Blake Morrison likewise wrote in The Guardian after Heaney's death that in Field Work, Heaney "presents himself as a wood-kerne escaped from the massacre, a man who has left the urban battlefront for Wordsworthian seclusion or Ovidian exile."

==Poems==
George Cusack notes: "The structure of Field Work divides the collection into three thematic units, the first beginning with "Oysters," the first poem in the collection and continuing through "Elegy," the second beginning and ending with "The Glanmore Sonnets," which fall directly in the center of the collection, and the third beginning with "September Song" and continuing through to the end of the collection."

- "Oysters" recalls a dinner between the poet and his friends. Like Heaney's earlier poem, "Digging," it examines "the function of the poet in society, and both end with a declaration of confidence in the socially redemptive power of poetry."
- "Triptych"
1. "After a Killing" begins with the mention of "Two young men with rifles on the hill, / Profane and bracing as their instruments." The speaker asks: "Who's sorry for our trouble?"
2. "Sibyl"
3. "At the Water's Edge"
- "The Toome Road" includes imagery of "armored cars," "powerful tyres," and "headphoned soldiers standing up in turrets." The speaker asks with regard to the soldiers: "How long were they approaching down my roads / As if they owned them? The whole country was sleeping."
- "A Drink of Water"
- "The Strand at Lough Beg" is an elegy to Heaney's cousin, Colum McCartney, who "was the victim of a random sectarian killing in the late summer of 1975." The epigraph quotes Dante's Purgatorio Canto I, verses 100-102: "All round this little island / Far down below there, where the breakers strive, / Grow the tall rushes from the oozy sand."
- "A Postcard from North Antrim" was written about Heaney’s friend, Sean Armstrong, who was shot in the early days of The Troubles.
- "Casualty" is about Louis O’Neill, a regular in Heaney's father-in-law’s pub who was killed in The Troubles "Casualty" also refers to the thirteen people were shot dead and seventeen injured by British soldiers of the Parachute Regiment on 30 January 1972. This happened within a span of thirty minutes in the Bogside area of Derry.” Daniel Tobin argues, this poem "recognizes that the individual's freedom and compassion originate in an inner demand more powerful than the tribal call" and Blake Morrison writes that by the end of the poem, "the poet is seen as someone whose pursuit of art places him above and beyond the demands of the tribe."

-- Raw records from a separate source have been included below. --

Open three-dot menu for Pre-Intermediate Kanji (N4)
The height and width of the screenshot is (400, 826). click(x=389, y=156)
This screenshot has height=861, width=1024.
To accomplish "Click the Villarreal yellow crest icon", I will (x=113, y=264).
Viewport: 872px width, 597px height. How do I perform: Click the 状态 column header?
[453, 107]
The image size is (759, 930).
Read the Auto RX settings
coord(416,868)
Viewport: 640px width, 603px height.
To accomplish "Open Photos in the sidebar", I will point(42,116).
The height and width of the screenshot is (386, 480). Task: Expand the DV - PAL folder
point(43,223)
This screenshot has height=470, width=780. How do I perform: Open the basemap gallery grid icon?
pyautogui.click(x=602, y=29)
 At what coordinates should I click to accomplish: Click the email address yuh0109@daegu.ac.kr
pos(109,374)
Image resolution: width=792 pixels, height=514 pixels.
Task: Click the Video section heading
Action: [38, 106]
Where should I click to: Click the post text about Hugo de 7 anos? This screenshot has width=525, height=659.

- "The Badgers" refers to "some violent shattered boy / nosing out what got mislaid / between the cradle and the explosion" and asks "How perilous is it to choose / not to love the life we're shown?" The last two lines of the poem read: "The unquestionable houseboy's shoulders / that could have been my own".
- "The Singer’s House" is about "the poet's and the poem's right to a tune in spite of the tunelessness of the world around them."
- "The Guttural Muse"
- "In Memoriam Seán Ó Riada" One of three "poetic obsequies" in the collection about the Irish composer.
- "Elegy"
- "Glanmore Sonnets" There are ten individual, untitled sonnets that make up the "Glanmore Sonnets". The first of which has an epigraph that reads: "for Ann Saddlemyer, 'our heartiest welcomer' " and it is from this first sonnet that the Heaney collection Opened Ground: Selected Poems 1966-1996 takes its title. Weiner calls these sonnets the "heart" of Field Work.
- "September Song"
- "An Afterwards"
- "High Summer"
- "The Otter"
- "The Skunk" One of Heaney's best known poems, "The Skunk" is about his wife to whom he refers, by using an extended metaphor. Heaney has been recorded reading this collection on the Seamus Heaney Collected Poems album.
- "Homecomings"
- "A Dream of Jealousy" stems from a conversation between the speaker, the "you" he addresses, and "another lady / In wooded parkland."
- "Polder"
- "Field Work"
- "Song"
- "Leavings"
- "The Harvest Bow"
- "In Memoriam Francis Ledwidge" One of three "poetic obsequies" in the collection about the Irish War Poet. The epigraph reads: "killed in France 31 July 1917"
- "Ugolino" refers to Cantos 32 and 33 of Dante's Inferno.